• [Short exercise 1]
Answer these questions using the album review:
(a) How many stars does the reviewer give the album after hearing everything by the band?
(b) Which song does the reviewer describe as having a pretty simple form?
(c) Which two albums does the reviewer name as coming out the same year as this one?
• [Short exercise 2] Reproduce the album review word for word from "And even though" up to and including "amount of people.".
----- Quoted passage -----
Van Der Graaf Generator


Eclectic Prog

4.43 | 2468 ratings

From, the ultimate progressive rock music website

4 stars Wow what a controversial album. Maybe not as well known as the controversy surrounding Tales from Topographic Ocean but still quite tumultuous. Some people say this album is a masterpiece, the defining statement by VDGG and an album they never topped. Some, including George Starostin and even the prog friend John McFerrin say it's Faulknerian (sound and fury, signifying nothing). Does the truth lie in the middle?

Probably. This was the first album I heard by VDGG and it really defined what they sounded like to me. I didn't hear another album for awhile after this one. It is a really terrifying and frightening album to contemplate if you aren't predisposed towards Hammill's mania. After listening to H to the He I thought I GOT VDGG, so I came back to it. Then, I would have given it a three stars and been fine. Having heard everything and grown to love most of it, I can give it a firm four stars.

How does one even begin with this album? All sense of pop or pop song craft goes out the window. Hammill has never been one to dabble in really strong, classic pop formats but here it almost feels like complete musical anarchy. Instruments float in and out of the music, riffs coalesce briefly, disappear, Hammill screams complex gibberish, the drums pound, the saxes honk, organs drown and suddenly all is quiet as the piano plays a brief dirge, the saxophone is processed, the organ choppy, the drums roll, Hammill screams some all floats in and out of the consciousness, nearly like a dream.

I am overstating for effect. There is obvious forms to these songs but they are really stretched out and really difficult to memorize. Man Erg actually has a pretty simple form: the first piano led part builds and builds to the wild saxophone section and comes back to pretty piano. However, melodies, riffs, lyrics, arrangements and sound effects change rapidly throughout the album. If you hate pop, this is the album for you. It's incredible that this album came out the same year as Nursery Cryme or Meddle. While I think Nursery Cryme is better than this, it's certainly many leagues less musically complex than this album, for better or worse.

The lyrics are essentially meaningless but that is okay. It is probably the most uncompromising prog album by progs most uncompromising band. Of course it's a tad terrifying!

This is a really confused and confusing review, which befits a confused and confusing album. Naturally, the atmosphere on this album is incredible: it beats down on the listener and sucks them into a very schizophrenic and claustrophobic world view. I have the remastered version with the bonus tracks but I can't listen to them. They're good but once I've been trapped in Pawn Hearts, drowning with the "ONE MORE HAGGARD DROWN MAN" I feel I have to escape. Essentially, this is an album that dares you to like it and comes to no middle ground. You must make the effort to be entranced as it certainly isn't going to try to convince you to like it.

And even though it's definitely mostly gigantic nonsense and completely anarchistic, it is an incredibly daring album, especially given the time. It is definitely the definitive album for VDGG in the sense that they never went this far out, epic or uncompromised again. It gets four stars because it's not something everybody could love which is important for a masterpiece: it must be complex, innovative but also enjoyable by a large amount of people.
----- Information shown -----
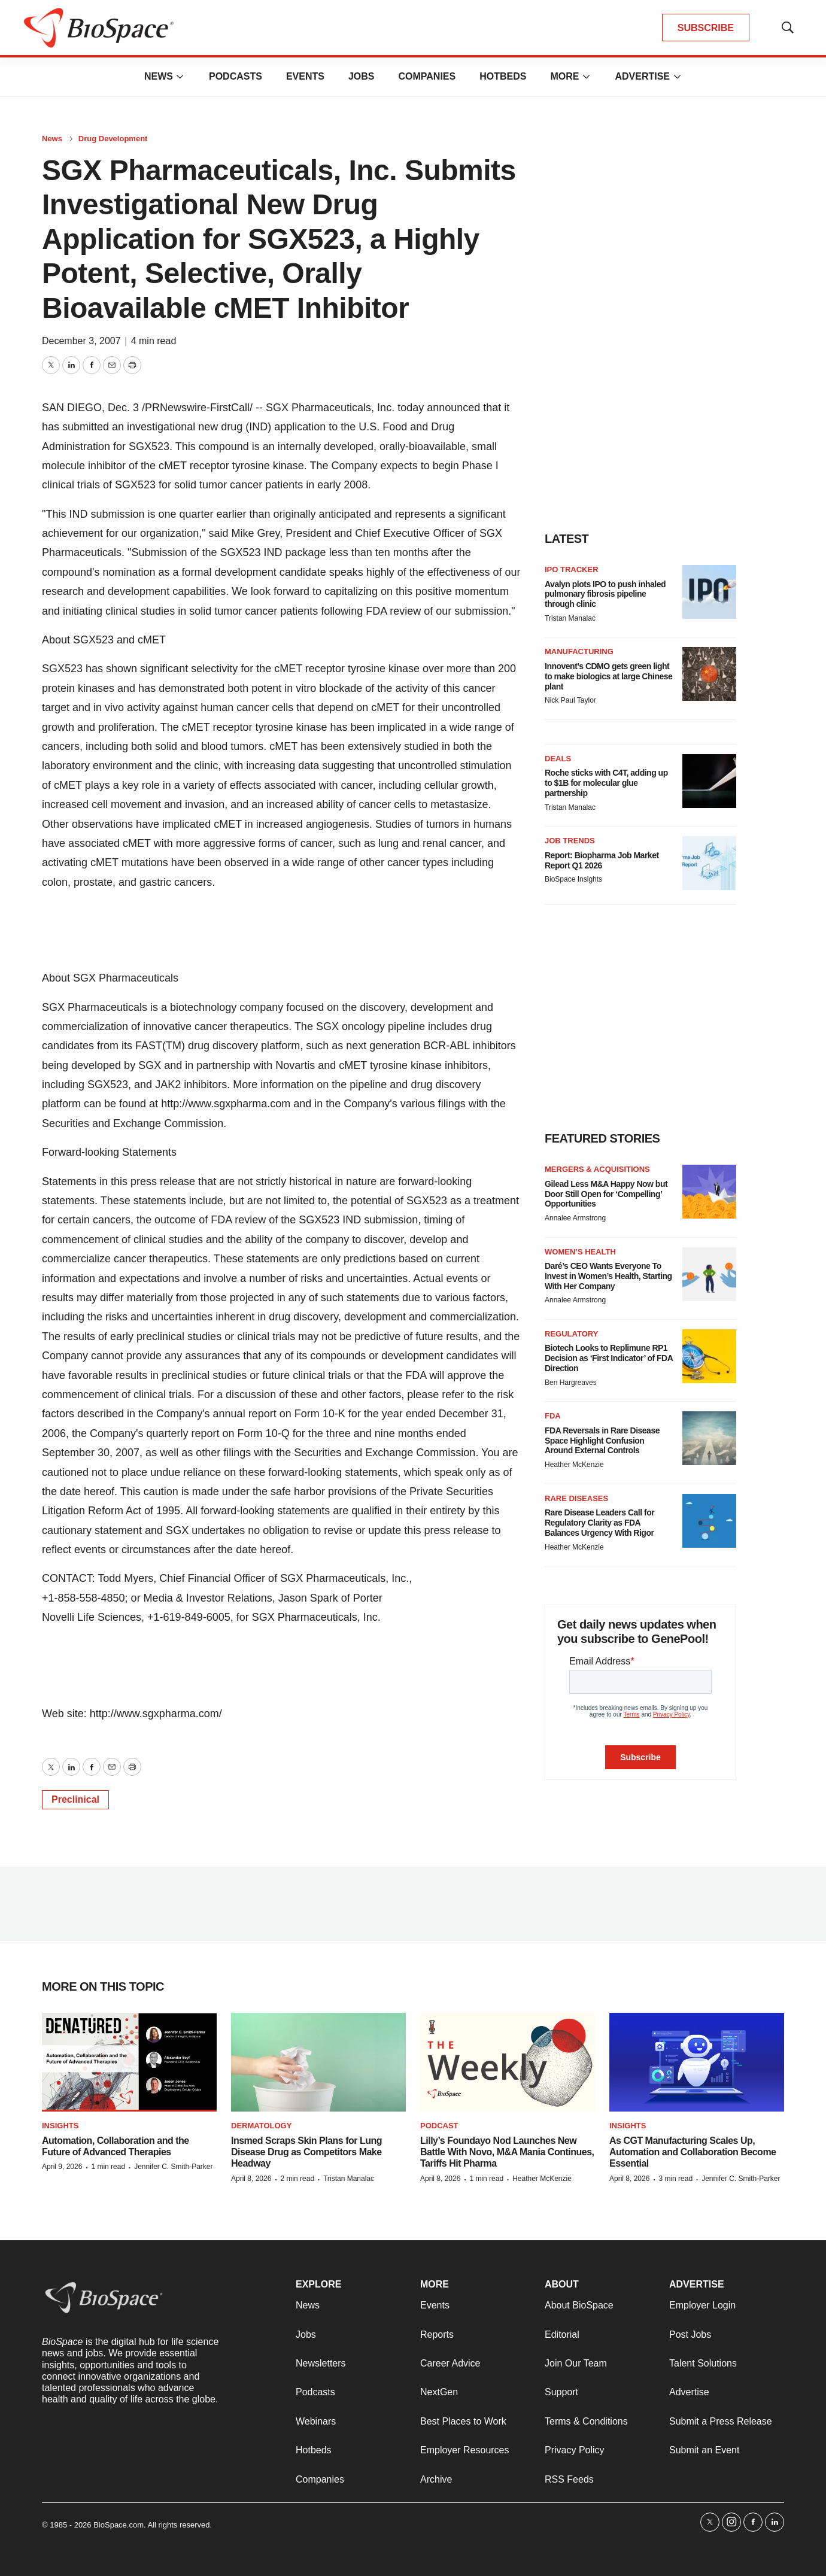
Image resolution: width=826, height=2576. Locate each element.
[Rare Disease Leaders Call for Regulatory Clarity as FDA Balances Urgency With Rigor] (709, 1521)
-----
• [Result 1]
(a) Four stars.
(b) Man Erg.
(c) Nursery Cryme and Meddle.

• [Result 2]
And even though it's definitely mostly gigantic nonsense and completely anarchistic, it is an incredibly daring album, especially given the time. It is definitely the definitive album for VDGG in the sense that they never went this far out, epic or uncompromised again. It gets four stars because it's not something everybody could love which is important for a masterpiece: it must be complex, innovative but also enjoyable by a large amount of people.